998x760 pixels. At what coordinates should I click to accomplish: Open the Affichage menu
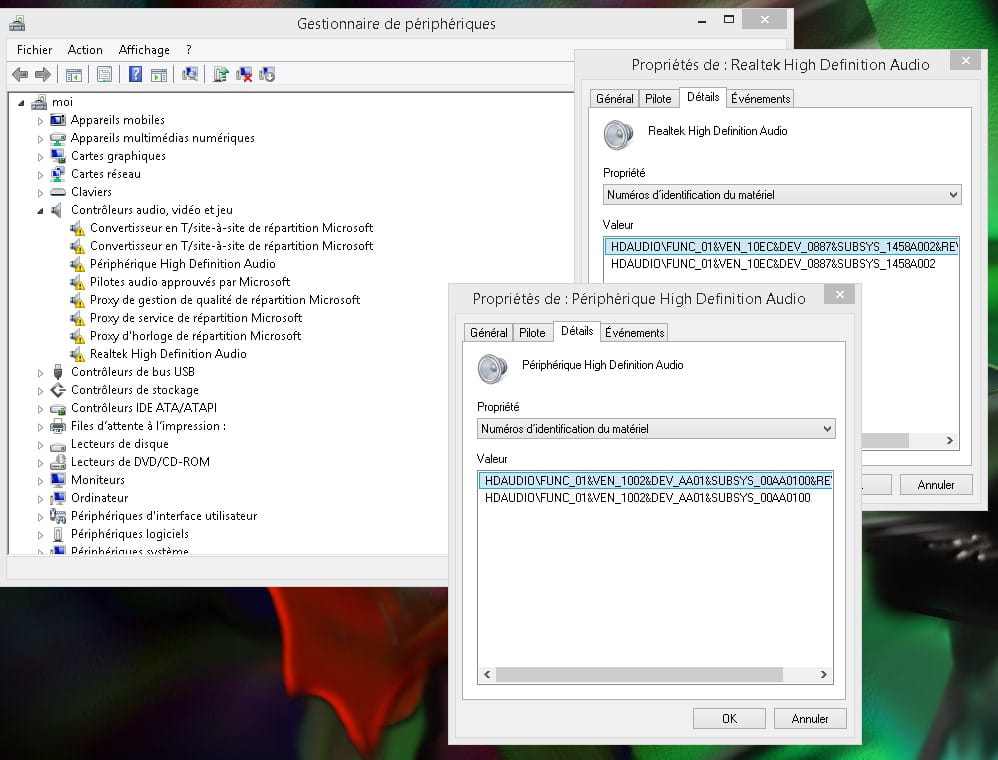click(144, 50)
--
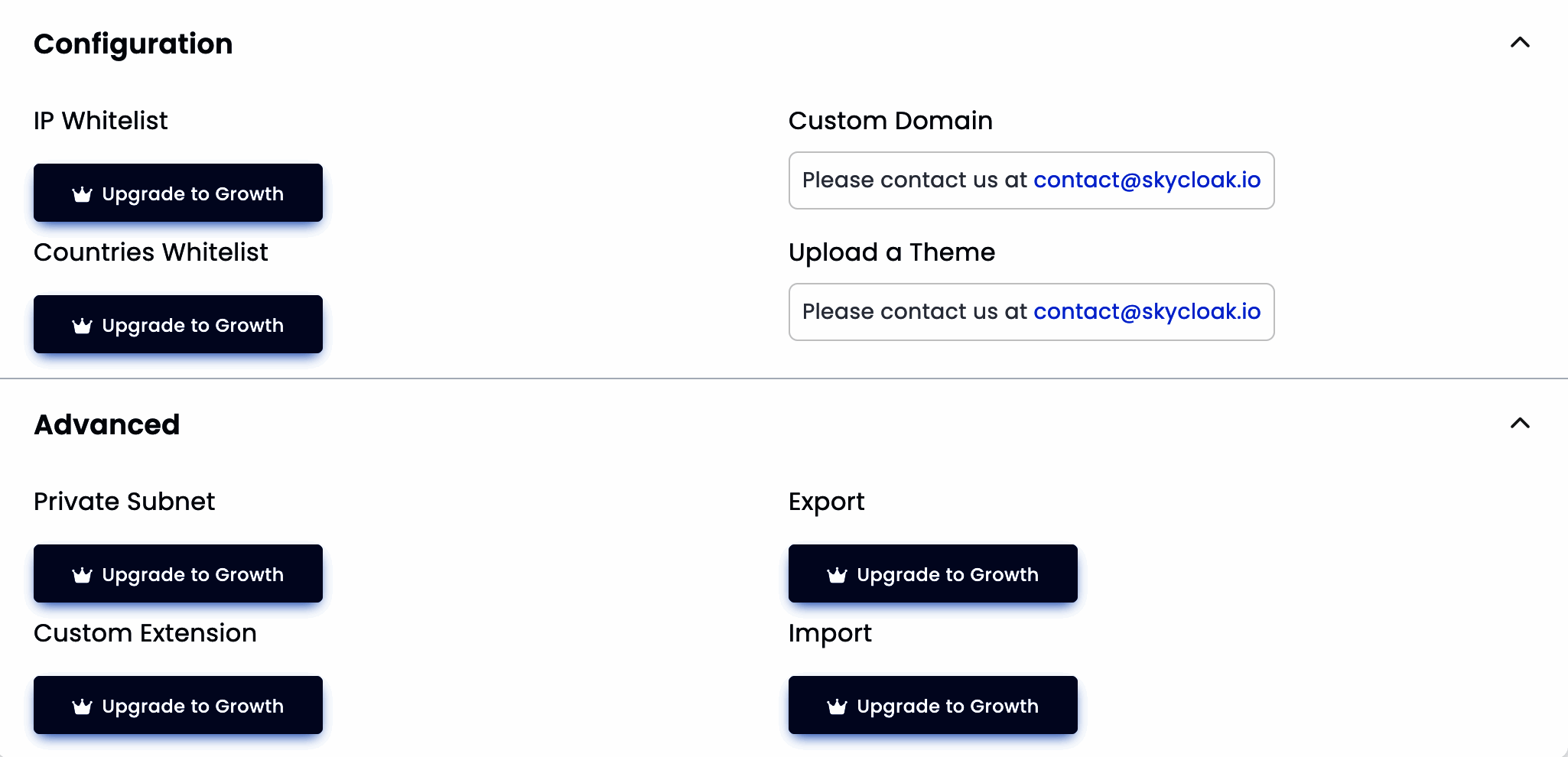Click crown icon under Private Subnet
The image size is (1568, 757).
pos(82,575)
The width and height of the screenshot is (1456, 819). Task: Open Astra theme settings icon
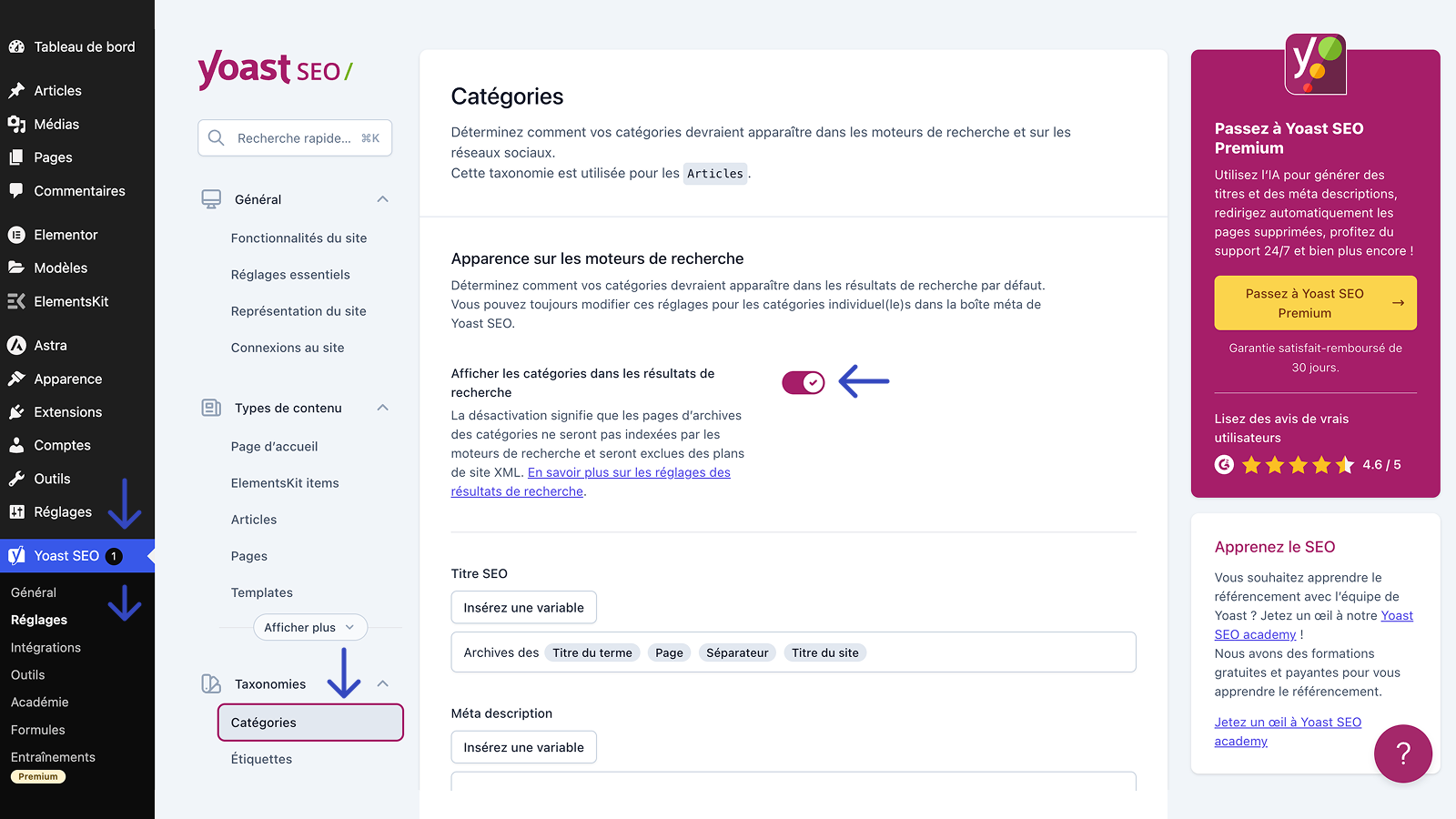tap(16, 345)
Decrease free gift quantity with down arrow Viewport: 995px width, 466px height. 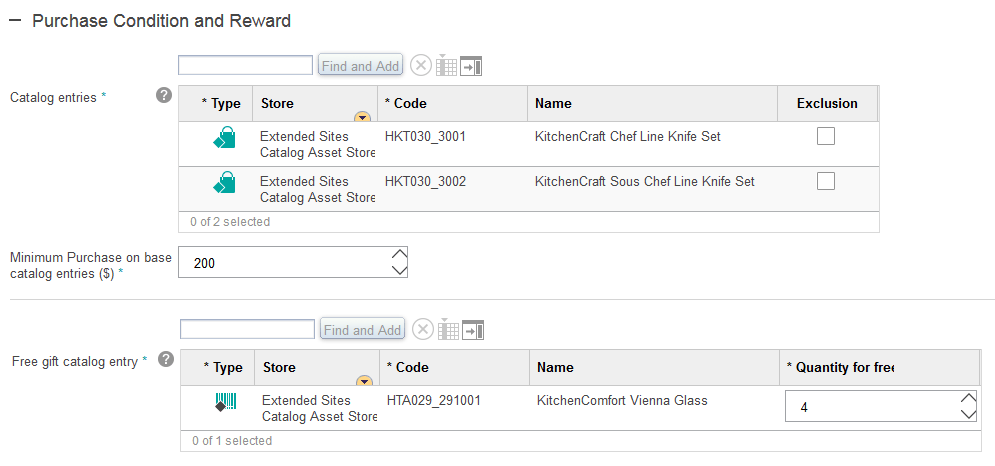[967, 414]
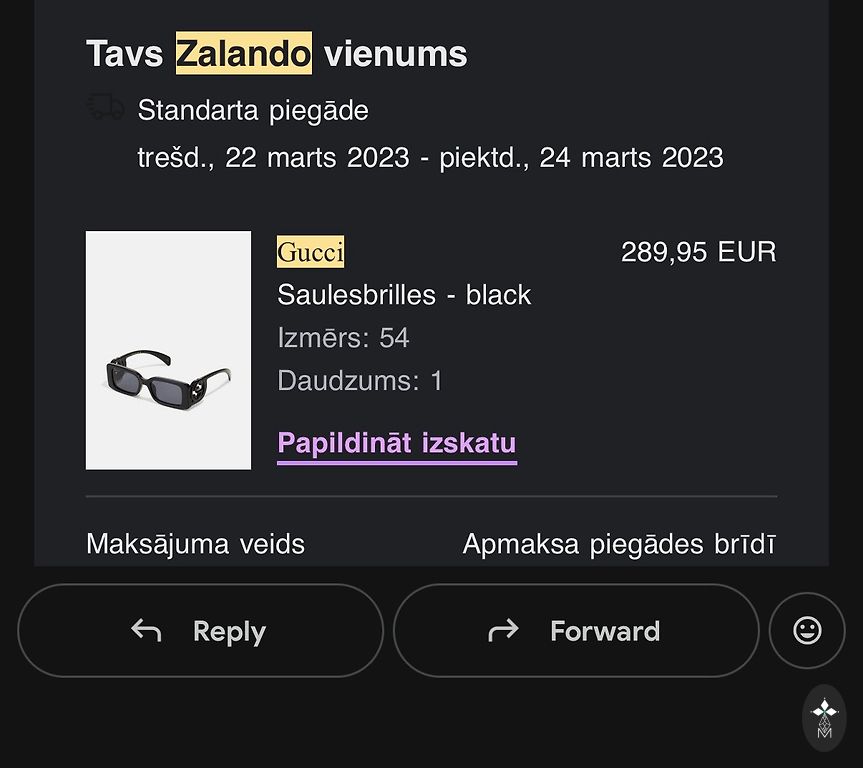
* * *
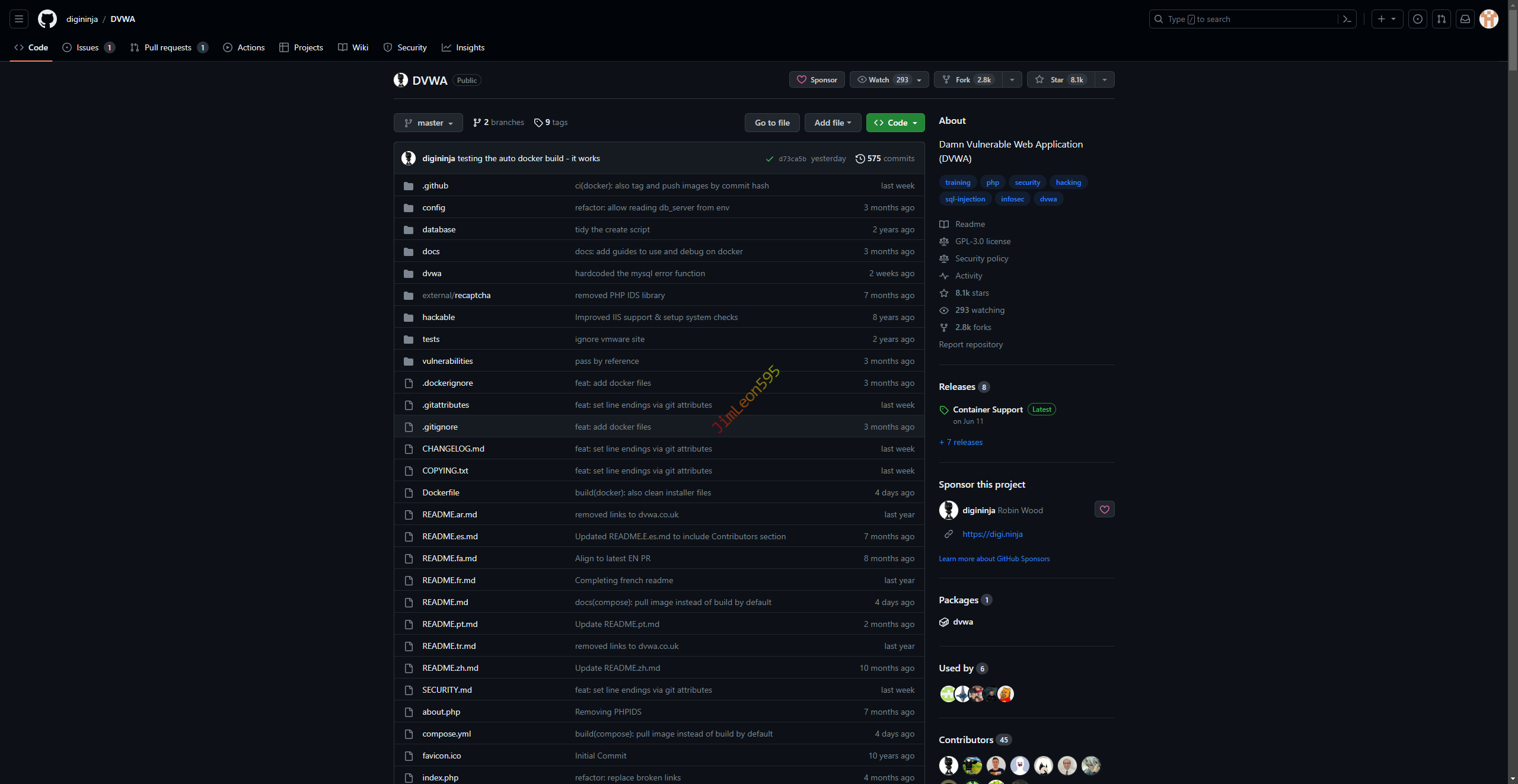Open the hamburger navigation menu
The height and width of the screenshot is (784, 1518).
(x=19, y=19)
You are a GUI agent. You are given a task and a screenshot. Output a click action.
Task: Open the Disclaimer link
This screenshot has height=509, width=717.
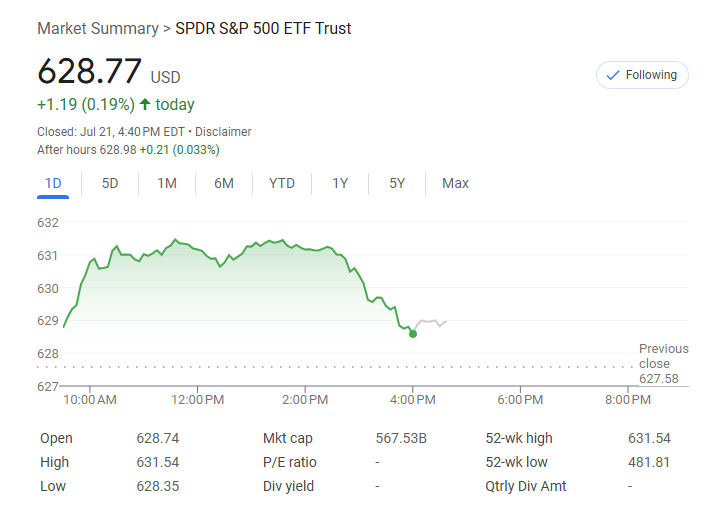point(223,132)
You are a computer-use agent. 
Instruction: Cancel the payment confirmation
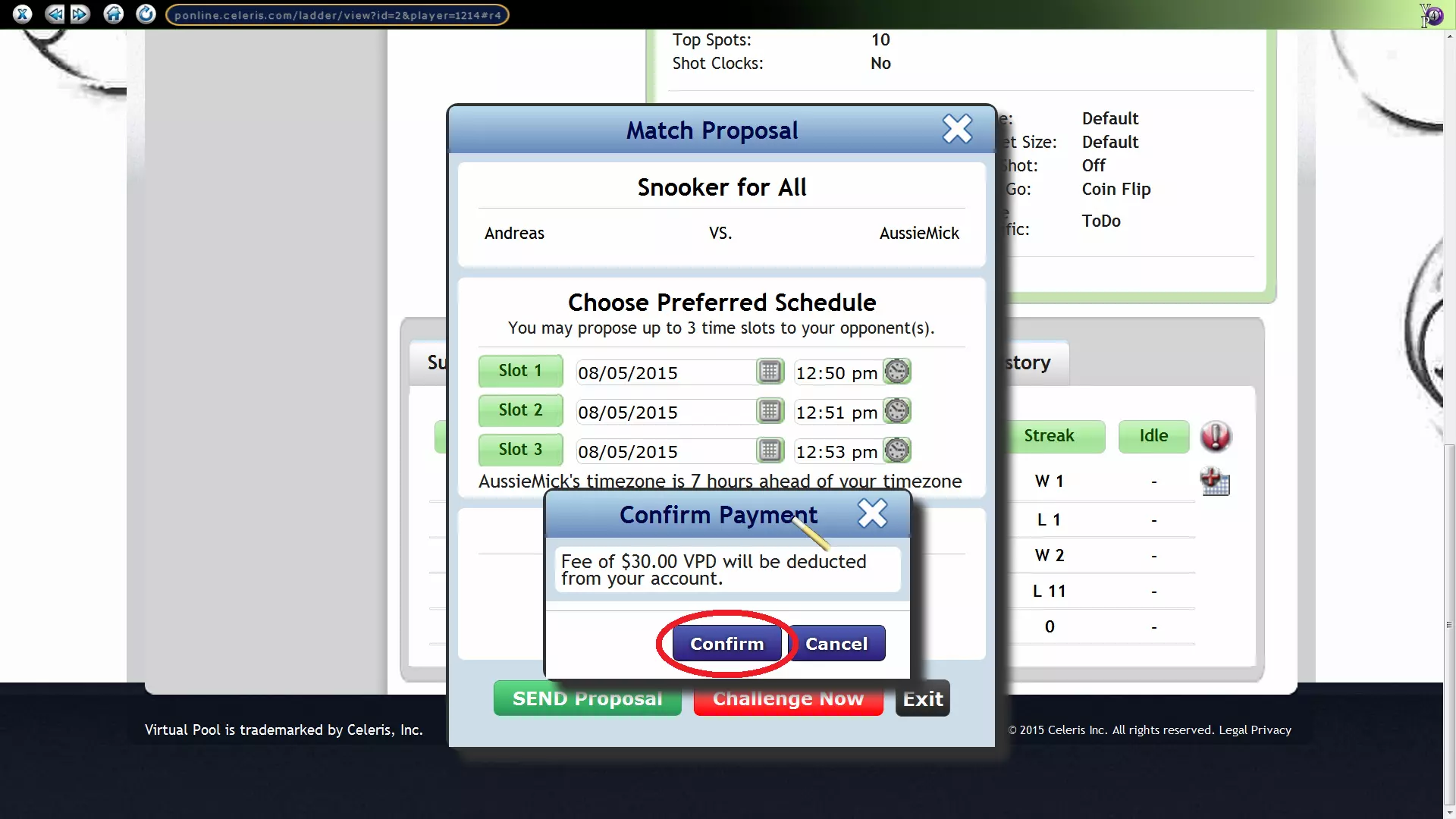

* _DESCRIPTION OF THE TASK_
Rewrite the stretch from the line containing "Open the hamburger navigation menu" through the line containing "Instruction: Cancel the payment confirmation", changing "Disclaimer" to "Privacy Policy" and leaving everything else as it is. Omit the pictures from your answer.

* _SOLUTION BELOW_
Open the hamburger navigation menu
The height and width of the screenshot is (784, 1518).
(x=19, y=19)
You are a GUI agent. You are given a task and a screenshot. Output a click action.
Task: Open the Privacy Policy link
This screenshot has height=509, width=717.
point(223,132)
You are a computer-use agent. 
Instruction: Cancel the payment confirmation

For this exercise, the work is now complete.